Perennial herb 3 - 30 cm tall Stem: one, erect, pale green, glossy, hairless, averaging 5 - 15 cm tall. Inflorescence: a single, erect, terminal, long-stalked, slender, loose, spike-like cluster of five to eighty, short-stalked flowers. Each 2 - 4.5 mm long flower stalk is subtended by a single, tiny (1 - 2 mm long), lance-shaped bract. Flowers: green or greenish white, small, bilaterally symmetric, open (sepals spreading), with lowest petal formed into a three-lobed lip, but lacking a spur. The reproductive parts of stamens, stigma and style are fused into a short (0.4 - 0.6 mm long and wide) column above the inferior ovary. Sepals: three, spreading, greenish white, short (1.5 - 2.5 mm), narrow (0.5 - 1.4 mm), linear-oblong to lance-shaped with narrowed pointed tips, and rolled edges. Fruit: several, short-stalked, ascending, ellipsoid, 0.5 cm long, 3 mm wide capsules. Root system: of a 4 - 8 mm diameter egg-shaped pseudobulb anchored on substrate. Leaf: one, ascending, stalked, sheathing to middle of stem, light green, non-toothed, hairless, 1.5 - 9.5 cm long, 1 - 5 cm wide, elliptic to egg-shaped, tapering to pointed tip, and lengthwise ridge (keel) along lower surface. The leaf stalk clasps the stem for at least half the stem length, then expands into the broad blade, however sometimes in very young flowering plants the blade is more linear. Lateral petals: two, strongly reflexed, greenish white, 1.4 - 2.5 mm long, 0.3 - 0.5 mm wide, threadlike or narrowly linear-lance-shaped. Lip petal: one, central, lowermost, greenish white, 2 - 2.5 mm long, 1 - 2 mm wide, broadly triangular but three-lobed with two lateral lobes small, ear-shaped, rough, thickened, and curved inward and upwards. The conspicuous central lobe is largest, egg-shaped with a distinctly pointed tip, and the central area of the upper surface has two low, thickened elongate ridges about 1.3 - 2.2 mm long and 1.2 - 2 mm wide.

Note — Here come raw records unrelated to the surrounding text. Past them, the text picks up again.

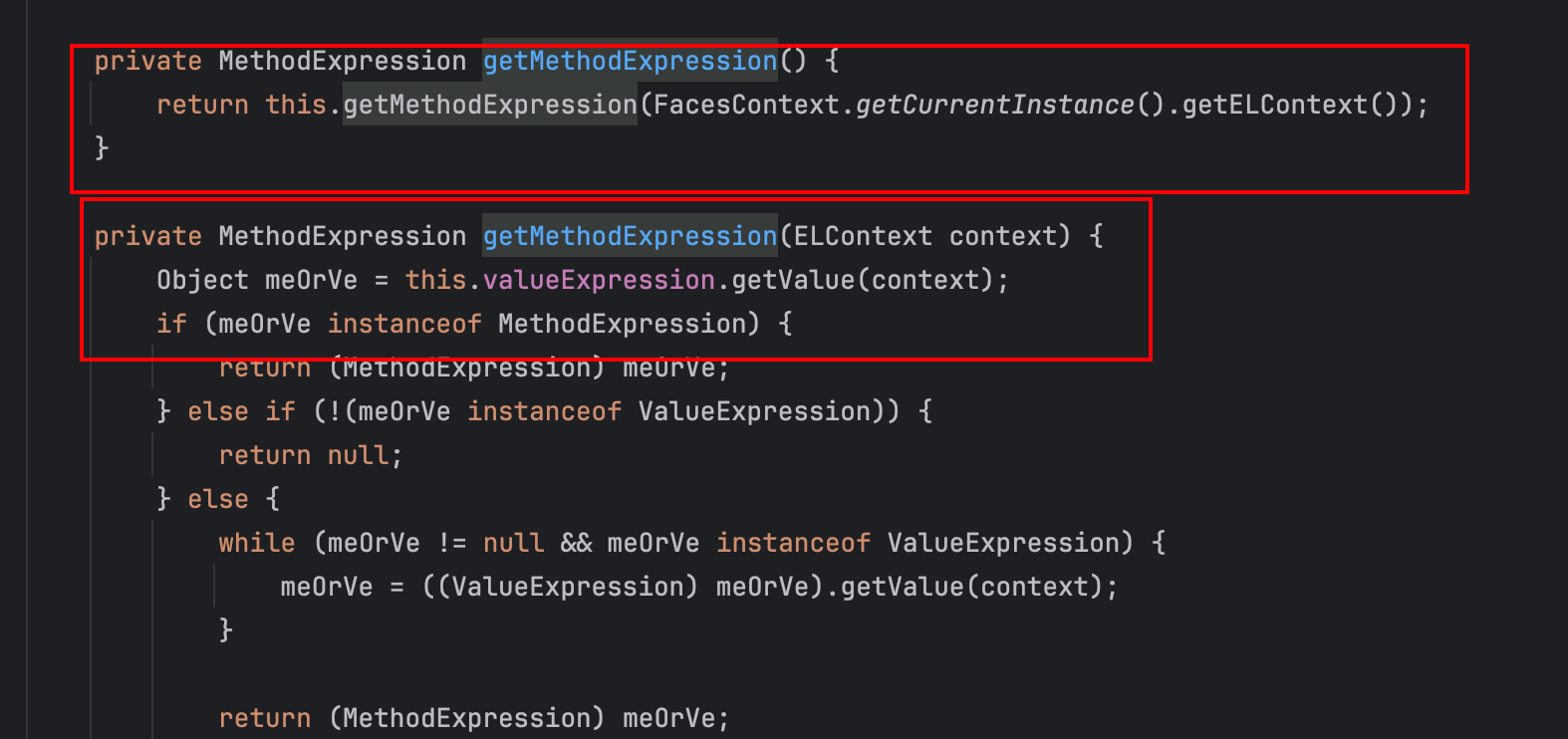Click ValueExpression in the else-if condition
1568x739 pixels.
click(754, 411)
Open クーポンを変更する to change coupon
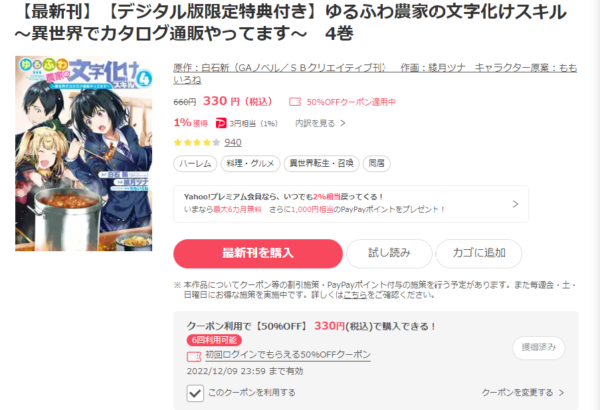 click(x=523, y=392)
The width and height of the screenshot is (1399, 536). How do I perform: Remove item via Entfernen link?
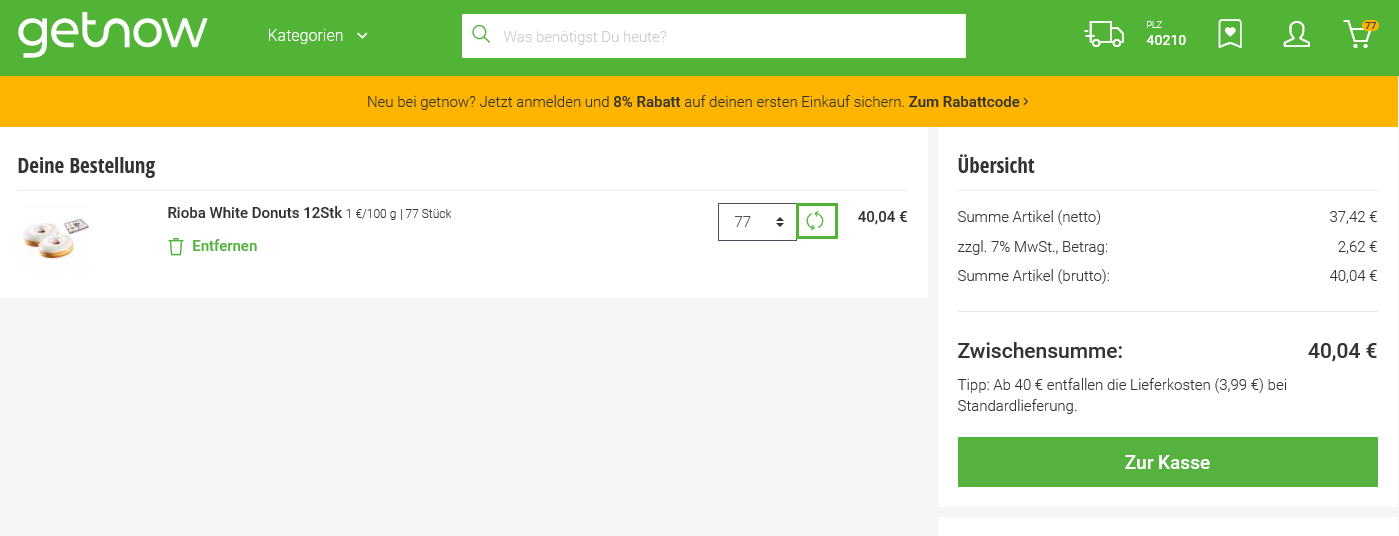(x=224, y=246)
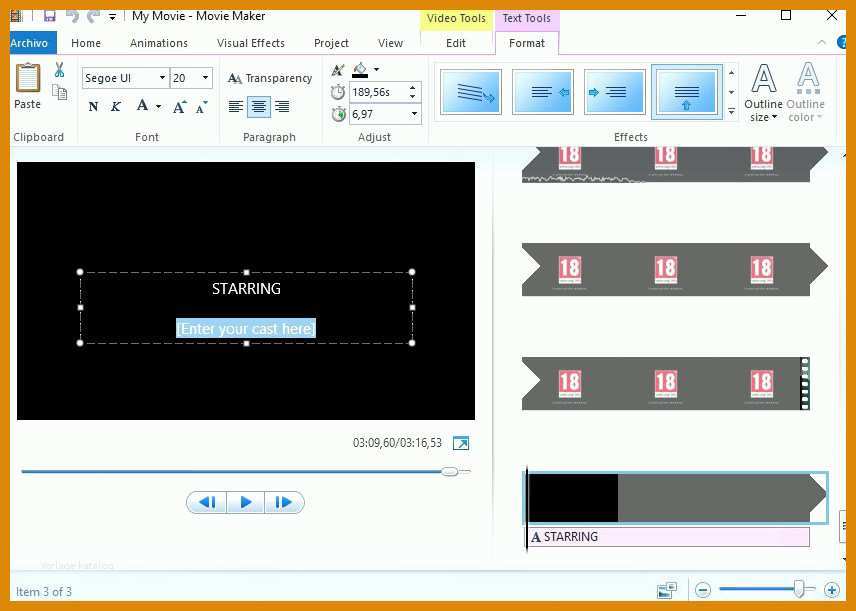This screenshot has width=856, height=611.
Task: Click the thumbnail size icon in status bar
Action: tap(667, 590)
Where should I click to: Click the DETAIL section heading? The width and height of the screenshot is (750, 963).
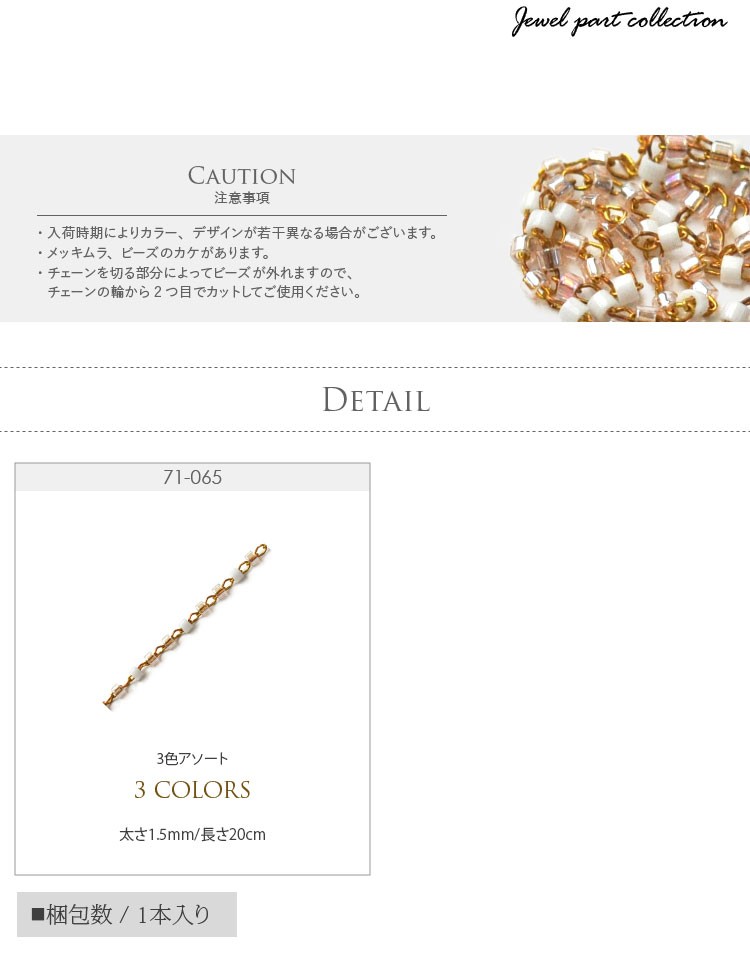(376, 400)
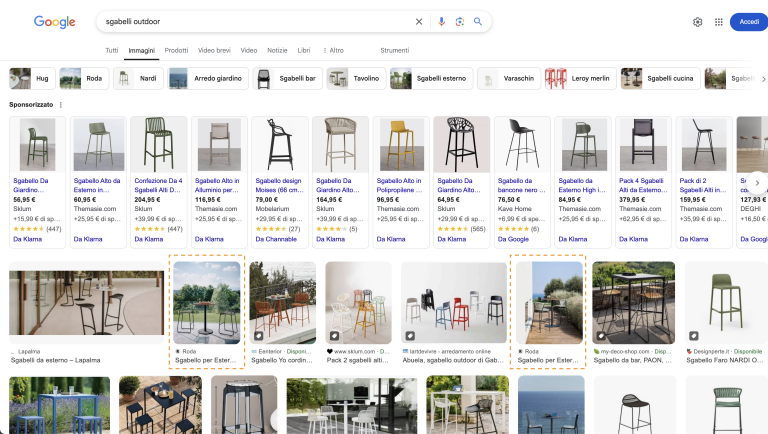Click in the search box text field
The image size is (768, 434).
coord(250,22)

Similar species: Malaxis monophyllos var. brachypoda is most similar to M. unifolia , but that species has flowers in a dense somewhat flat-topped inflorescence (older flower stalks elongate placing flowers close to younger blooms and buds), the flower stalks are longer (up to 1 cm), and the lip is three-toothed at the apex with the central tooth very short and indistinct so the lip appears only to be two-lobed.
Flowering: mid-June to August
Habitat and ecology: Extremely rare, mainly in cold wet soils with neutral pH, usually shaded and often hidden among moss or sedges in swamps and bogs. A much more northern species with very spotty distribution in the Chicago Region, one of the few confirmed collections was from a hanging fen in Elgin, Kane County, Illinois.
Occurence in the Chicago region: native
Notes: The typical variety, Malaxis monophyllos var. monophyllos, only occurs in the extreme northwest of North America in Alaska and on the Queen Charlotte Islands of British Columbia. It differs from our variety by having flowers with the lip petal on top and the lateral petals below.
Etymology: Malaxis is Greek for softening, in reference to the soft pliable leaves of the genus. Monophyllos means one leaf, referring to the single leaf in this plant. Brachypoda means short-stalked, in reference to the very short flower stalks of this variety.